Return, from the material below, each line in which "agent" occurs.

================================

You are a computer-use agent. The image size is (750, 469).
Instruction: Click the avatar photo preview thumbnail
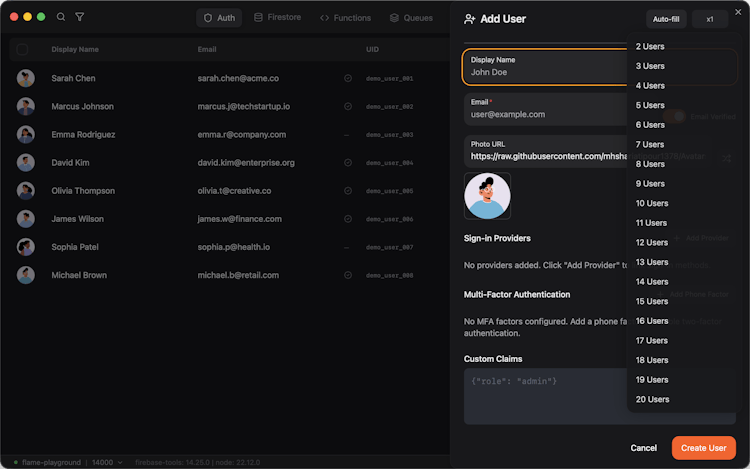click(487, 196)
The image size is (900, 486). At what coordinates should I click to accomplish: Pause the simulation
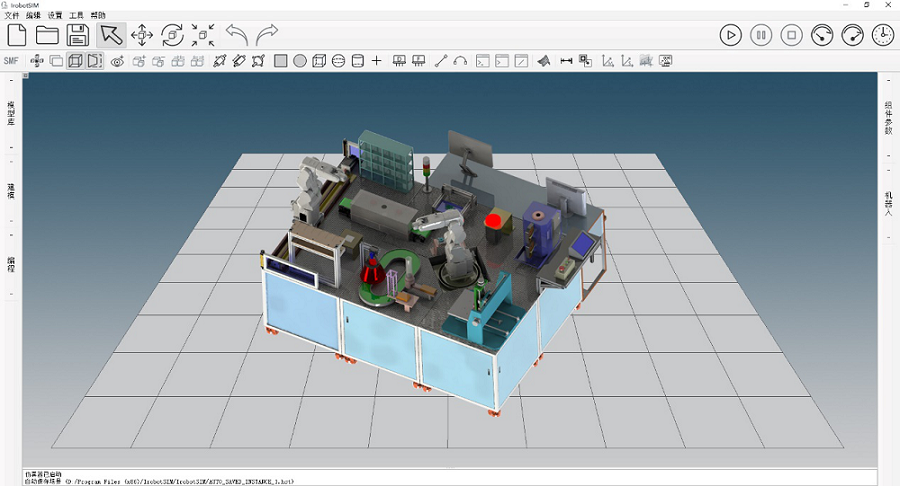[761, 35]
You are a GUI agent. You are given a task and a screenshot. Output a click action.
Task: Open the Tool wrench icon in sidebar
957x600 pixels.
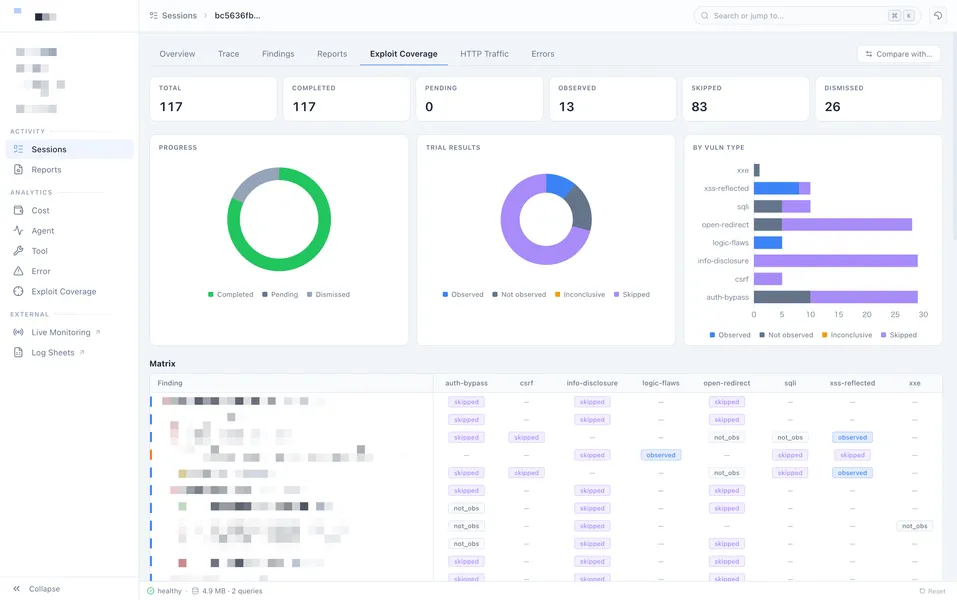[18, 250]
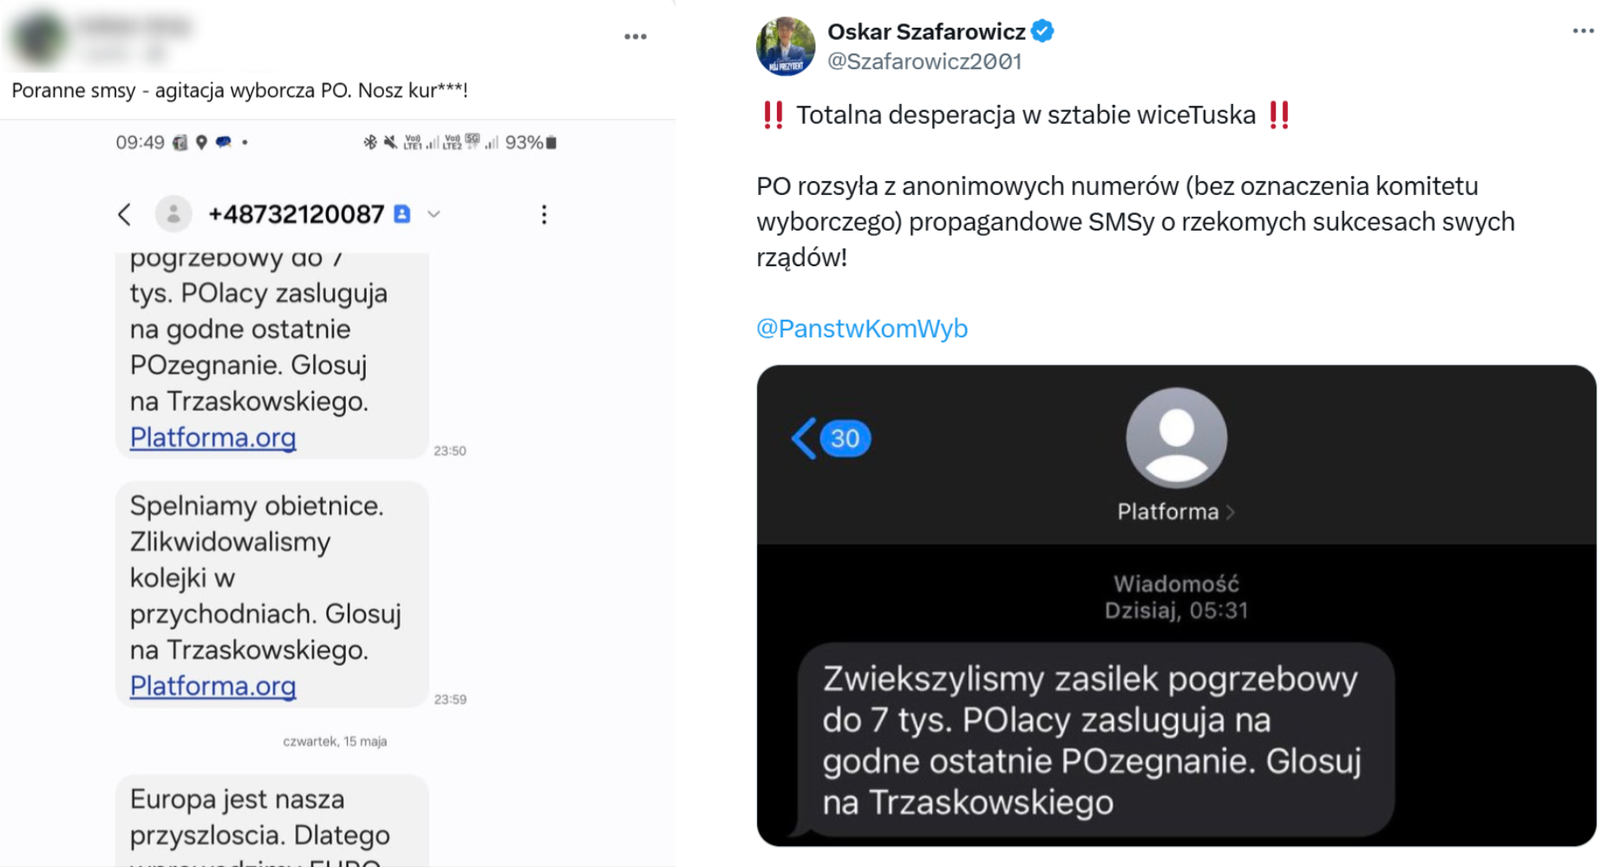Image resolution: width=1620 pixels, height=867 pixels.
Task: Tap the battery icon showing 93%
Action: click(x=550, y=141)
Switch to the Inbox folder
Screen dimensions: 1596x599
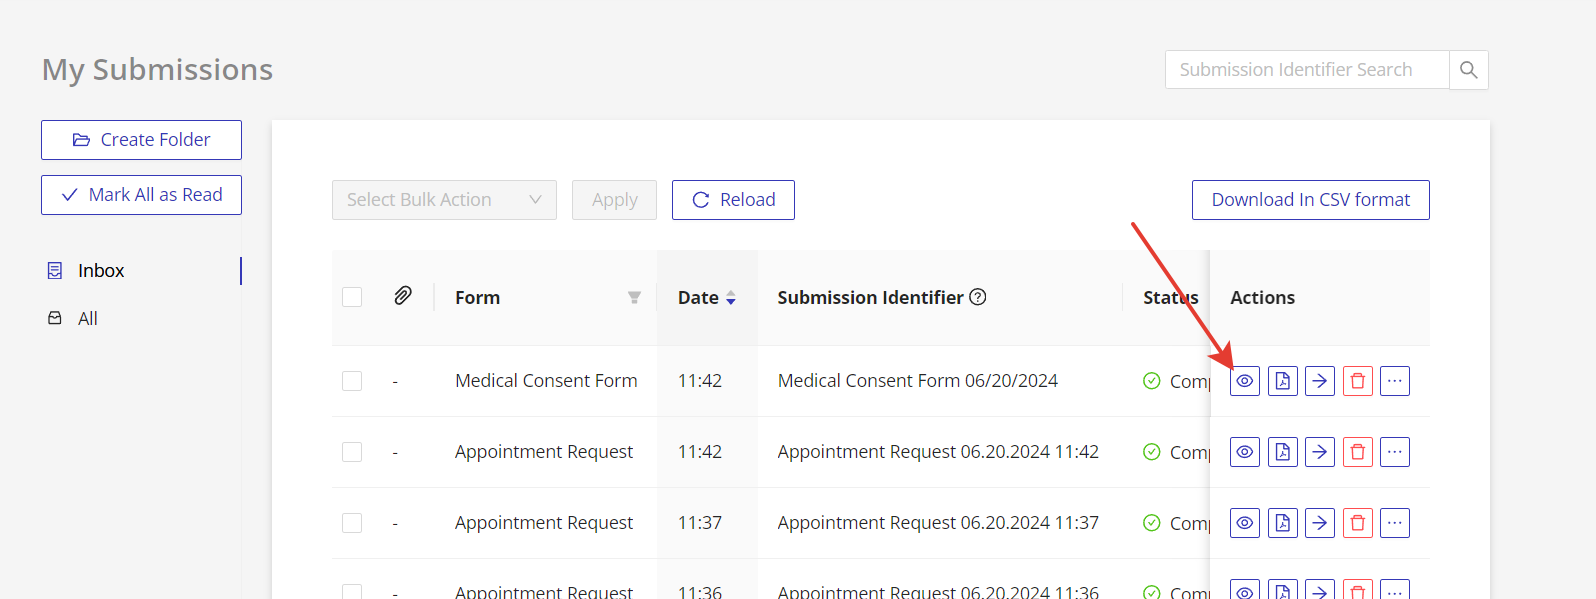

================================

→ **Solution**
You are a computer-use agent. The image size is (750, 469).
You are a GUI agent. You are given a task and a screenshot. Output a click action.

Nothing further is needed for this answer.